Thus, in one and the same operation, the Russian workers must not only labor 48 hours in place of the previous 35 hours, but they also find their already miserable standard of living sharply lowbred. And this, on Stalin’s “threshold to Communism”!

That Stalin’s own press, under the ten-fold censorship that has prevailed since the signing of the Stalin-Hitler Pact, is forced to speak out so openly is in itself incontestable proof of the unfolding struggle of the Soviet workers against Stalin’s regime.
 

First Results of New Laws

The first consequence of the new legislation was the cutting down of the labor force in every enterprise in the Soviet Union. With the “increased” productivity per worker, less workers are now required. In the reports published in the Pravda 40 and 50 per cent cuts in the labor force are not uncommon. This is done, in part, in order to overcome the acute shortage of labor from which Soviet industry is chronically suffering; at the same time, the bureaucracy no doubt hopes thereby to accumulate a labor reserve from which to draw in order to replace those workers who are jailed, and as an added pressure on the recalcitrants already employed.

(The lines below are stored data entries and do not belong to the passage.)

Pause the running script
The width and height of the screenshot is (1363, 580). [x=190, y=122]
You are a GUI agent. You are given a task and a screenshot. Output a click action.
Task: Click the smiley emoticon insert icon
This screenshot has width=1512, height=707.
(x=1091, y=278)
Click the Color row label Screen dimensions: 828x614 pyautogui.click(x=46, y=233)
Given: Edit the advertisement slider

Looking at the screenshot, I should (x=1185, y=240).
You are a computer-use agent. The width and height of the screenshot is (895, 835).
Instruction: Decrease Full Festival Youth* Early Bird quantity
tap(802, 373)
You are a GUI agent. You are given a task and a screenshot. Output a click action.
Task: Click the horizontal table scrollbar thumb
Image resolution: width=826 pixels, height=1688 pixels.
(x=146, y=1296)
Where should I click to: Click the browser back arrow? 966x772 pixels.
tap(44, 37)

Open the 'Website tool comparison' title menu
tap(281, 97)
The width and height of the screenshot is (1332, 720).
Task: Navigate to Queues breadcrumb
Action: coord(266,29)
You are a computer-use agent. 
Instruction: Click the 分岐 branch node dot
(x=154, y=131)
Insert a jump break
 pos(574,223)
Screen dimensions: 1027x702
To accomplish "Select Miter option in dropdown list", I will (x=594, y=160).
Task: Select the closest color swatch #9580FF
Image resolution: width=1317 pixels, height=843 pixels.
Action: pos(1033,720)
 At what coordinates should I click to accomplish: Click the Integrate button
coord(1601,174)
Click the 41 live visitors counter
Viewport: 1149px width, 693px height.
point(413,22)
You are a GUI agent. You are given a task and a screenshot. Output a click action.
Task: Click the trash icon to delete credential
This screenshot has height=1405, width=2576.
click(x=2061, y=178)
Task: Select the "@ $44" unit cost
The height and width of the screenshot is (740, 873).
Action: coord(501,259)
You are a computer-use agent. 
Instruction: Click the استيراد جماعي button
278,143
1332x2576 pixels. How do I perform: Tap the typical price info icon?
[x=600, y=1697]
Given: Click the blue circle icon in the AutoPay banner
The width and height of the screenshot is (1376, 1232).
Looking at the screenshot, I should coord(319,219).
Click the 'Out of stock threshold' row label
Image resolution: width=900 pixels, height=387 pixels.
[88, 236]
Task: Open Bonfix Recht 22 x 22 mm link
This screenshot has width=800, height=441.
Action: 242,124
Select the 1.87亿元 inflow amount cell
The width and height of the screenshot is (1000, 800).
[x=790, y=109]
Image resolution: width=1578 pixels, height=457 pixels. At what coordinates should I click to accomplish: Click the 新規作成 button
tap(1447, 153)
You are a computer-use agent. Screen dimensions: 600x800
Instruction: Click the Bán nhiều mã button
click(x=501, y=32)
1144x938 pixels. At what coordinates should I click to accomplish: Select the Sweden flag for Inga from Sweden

As Trotsky predicted, under the blows of the war crisis, facing its first real test, the bureaucracy is compelled to strip off its veil and reveal its true self to the masses.

How are the Russian workers reacting to the new legislation? Here too the Stalinist press involuntarily supplies us with facts that disclose the deepening crisis.

The ritualistic paeans in the press glorifying the new laws and promising miraculous results (there was even an attempt to raise the slogan “The Third Stalin Five Year Plan in Four Years”) were almost immediately followed by fulminations against “rotten liberals” who hesitate to enforce the new laws and who “patronize floaters and laggards”. This attack is aimed against the public prosecutors and the directors of plants and heads of departments who have teen invested with “undivided authority” and “sole responsibility.” The Pravda for July already carries reports of severe jail sentences meted out to prosecutors and to directors of industry who “failed” to exercise their new authority. The real explanation for this “hesitancy” lies obviously in the pressure from below which is being counteracted from above by increased lashing of the apparatus.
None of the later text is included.